[Entries taken from a collection]
╭──

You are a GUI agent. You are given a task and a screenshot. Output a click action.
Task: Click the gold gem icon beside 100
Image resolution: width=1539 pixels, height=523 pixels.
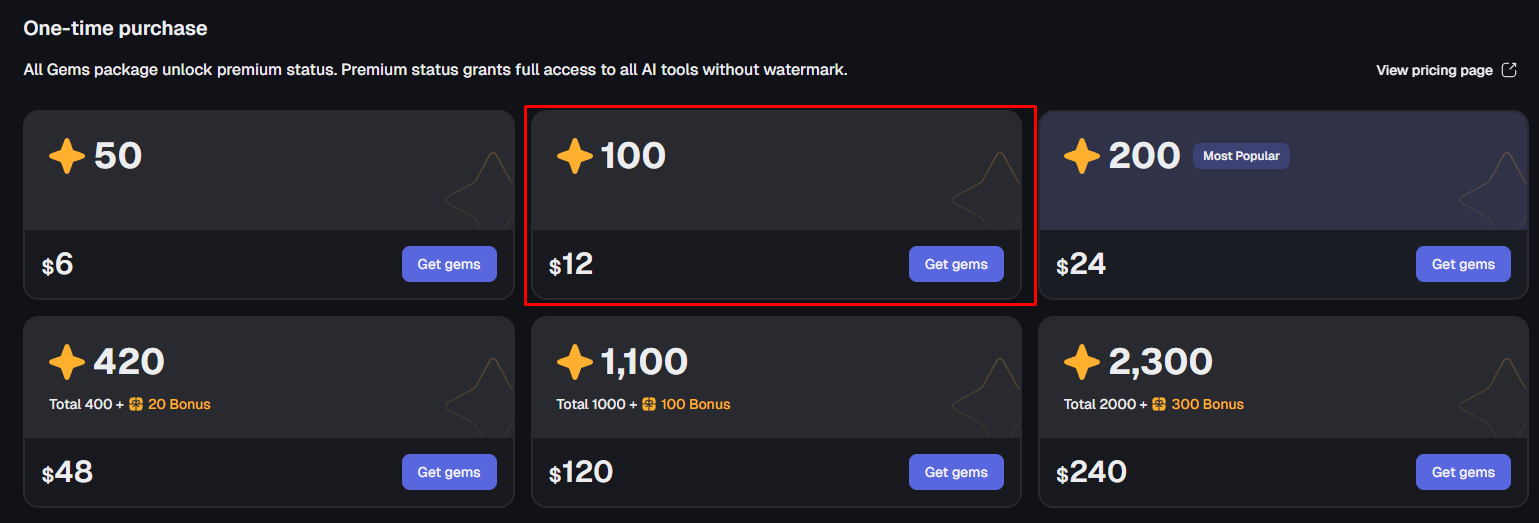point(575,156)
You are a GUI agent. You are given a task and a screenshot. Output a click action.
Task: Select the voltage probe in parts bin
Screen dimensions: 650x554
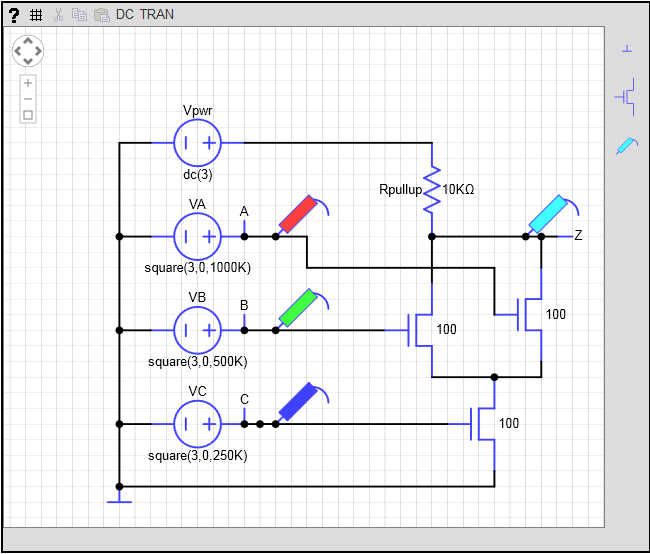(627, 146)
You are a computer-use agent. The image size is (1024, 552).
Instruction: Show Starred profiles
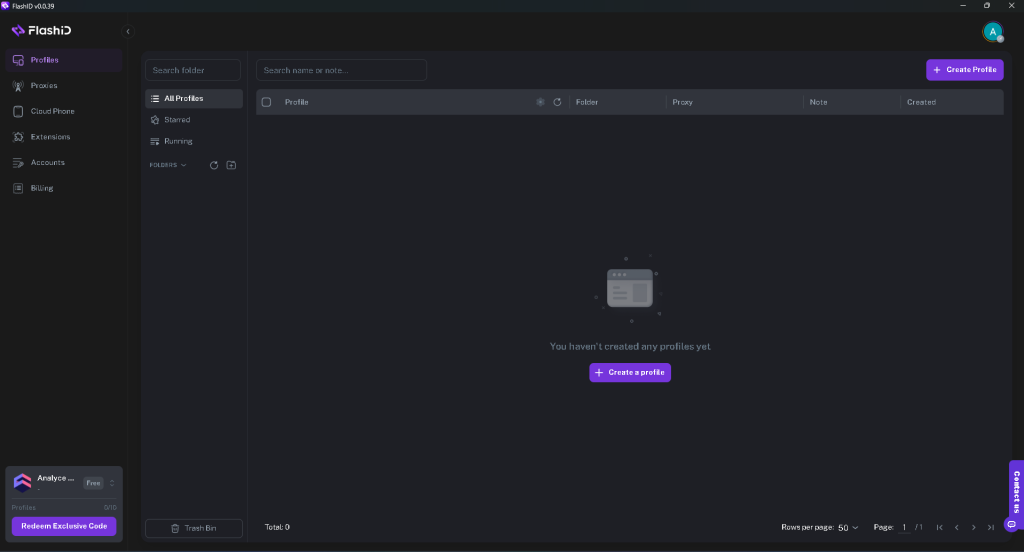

╰──
╭──

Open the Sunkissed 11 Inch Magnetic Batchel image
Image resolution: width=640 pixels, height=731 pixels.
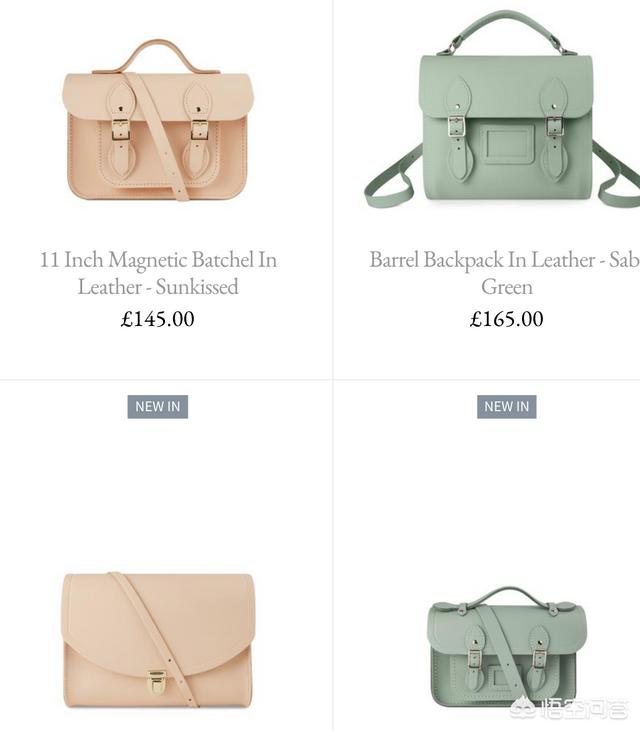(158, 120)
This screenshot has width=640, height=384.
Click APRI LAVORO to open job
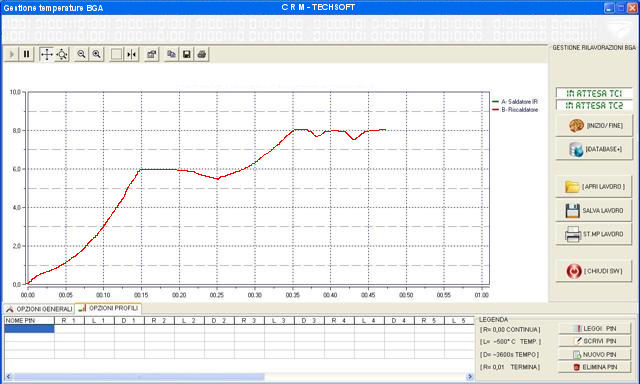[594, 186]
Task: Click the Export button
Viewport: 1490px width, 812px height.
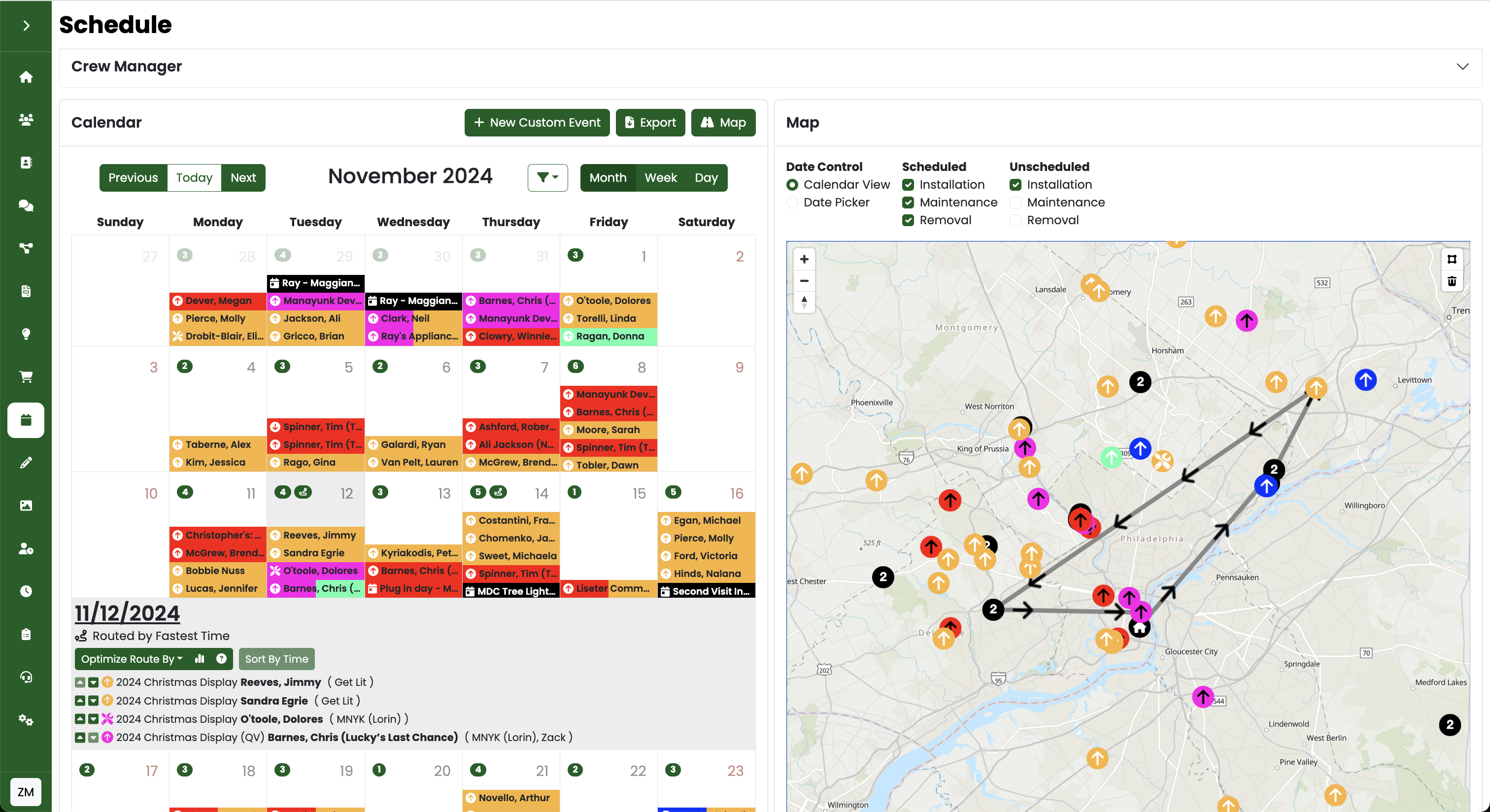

╰──

> Goal of the exercise
Reproduce the entries exactly, from the line with "Image resolution: width=640" to the line with "Viewport: 1490px width, 812px height.", both lines included, keeping no pictures.

> Your solution
Image resolution: width=640 pixels, height=731 pixels.
(158, 120)
This screenshot has width=640, height=384.
Click APRI LAVORO to open job
[594, 186]
Task: Click the Export button
Viewport: 1490px width, 812px height.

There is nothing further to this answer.